It is manifest, however, that the transportation of persons and property from one State to another is none the less interstate commerce because conducted by ferry; and it is not open to question that ferries maintained for that purpose are subject to the regulating power of Congress. It necessarily follows that whatever may properly be regarded as a direct burden upon interstate commerce, as conducted by ferries operating between States, it is beyond the competency of the States to impose. This was definitely decided in Gloucester Ferry Co. v. Pennsylrania, 114 U.S. 196. The Commonwealth of Pennsylvania had imposed a tax upon the ferry company, based upon the estimated value of its capital stock, upon the ground that it was doing business within the State. The company was incorporated in New Jersey and maintained a ferry from Gloucester in that State to Philadelphia. Save for the wharf that it leased at the latter place, its *327 property, including its boats, had its situs in New Jersey; and its entire business consisted in ferrying. The tax upon the `receiving and landing of passengers and freight at the wharf in Philadelphia,' which was a necessary incident to the transportation across the Delaware river, was a tax upon that transportation; and in this view the tax was held to be void as one laid upon interstate commerce. "The only interference of the State with the landing and receiving of passengers and freight, which is permissible," said the court, `is confined to such measures as will prevent confusion among the vessels, and collision between them, insure their safety and convenience, and facilitate the discharge or receipt of their passengers and freight, which fall under the general head of port regulations." (Id. p. 206.) It was said that the statement of Chief Justice Marshall in Gibbons v. Ogden, 9 Wheat. 1, 203, had relation to ferries entirely within the State. "Ferries," continued the court, (p. 216), "between one of the States and a foreign country cannot be deemed, . . . beyond the control of Congress under the commercial power . . . neither are ferries over waters separating States." And it was pointed out that Congress had passed various laws respecting international and interstate ferries, the validity of which was not open to question [Rev. Stat., §§ 2792, 4233 (Rule 7), 4370, 4426].

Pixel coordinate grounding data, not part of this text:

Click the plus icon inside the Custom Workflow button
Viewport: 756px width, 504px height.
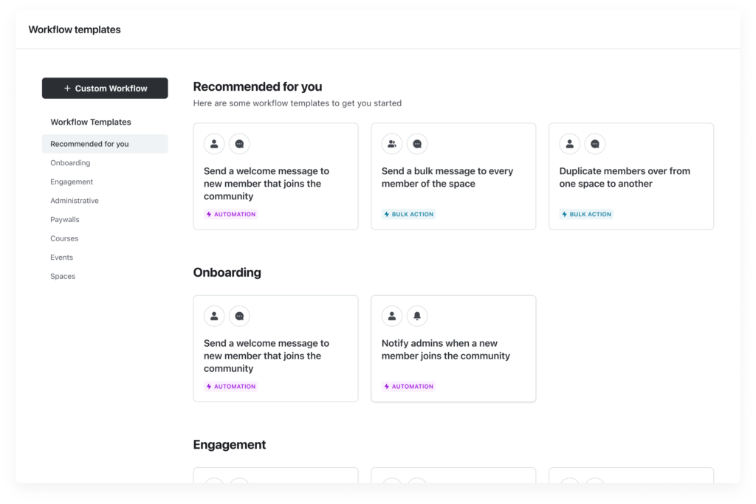point(67,88)
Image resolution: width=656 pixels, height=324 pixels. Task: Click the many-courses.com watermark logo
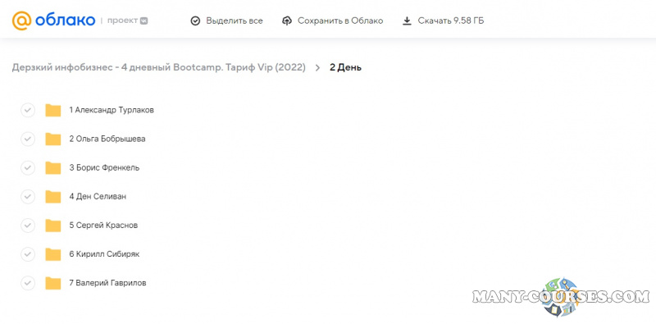[x=561, y=297]
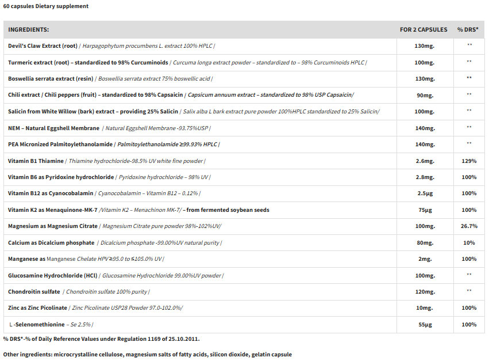
Task: Select the Devil's Claw Extract row name
Action: tap(42, 45)
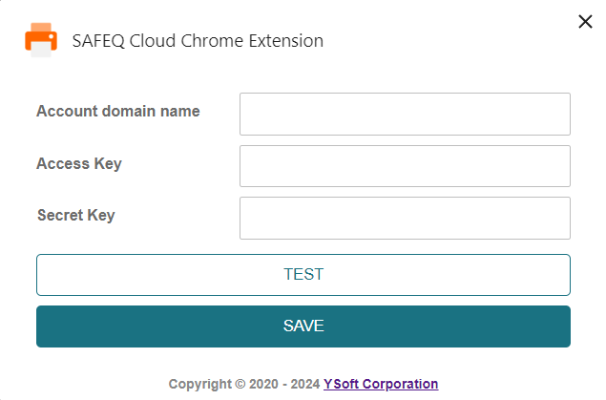
Task: Open the YSoft Corporation link
Action: (x=381, y=384)
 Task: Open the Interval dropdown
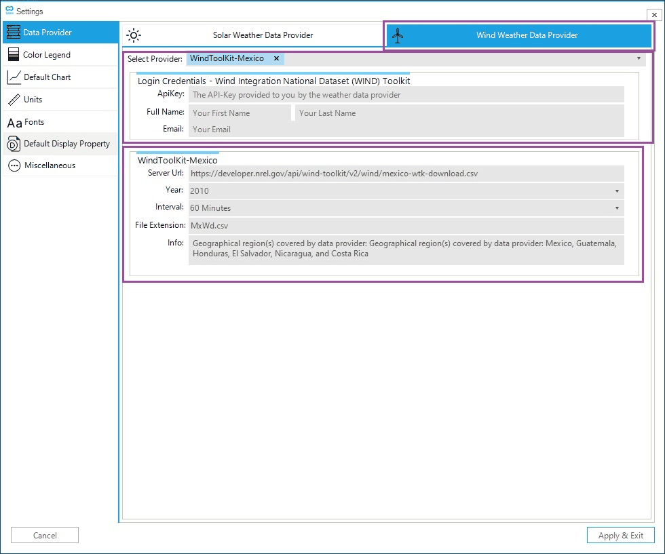(x=617, y=208)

But, in view of the nature of the subject and the diversified regulation which was necessary, it was recognized that the States were entitled to exercise a measure of regulatory power not inconsistent with the Federal authority. The court said: `It is true that, from the earliest period in the history of the government, the States have authorized and regulated ferries, not only over waters entirely within their limits, but over waters separating them; and it may be conceded that in many respects the States can more advantageously manage *328 such inter-State ferries than the General Government; and that the privilege of keeping a ferry, with a right to take toll for passengers and freight, is a franchise grantable by the State, to be exercised within such limits and under such regulations as may be required for the safety, comfort and convenience of the public. Still the fact remains that such a ferry is a means, and a necessary means, of commercial intercourse between the States bordering on their dividing waters, and it must, therefore, be conducted without the imposition by the States of taxes or other burdens upon the commerce between them. Freedom from such impositions does not, of course, imply exemption from reasonable charges, as compensation for the carriage of persons, in the way of tolls or fares, or from the ordinary taxation to which other property is subjected, any more than like freedom of transportation on land implies such exemption." (Id. p. 217.)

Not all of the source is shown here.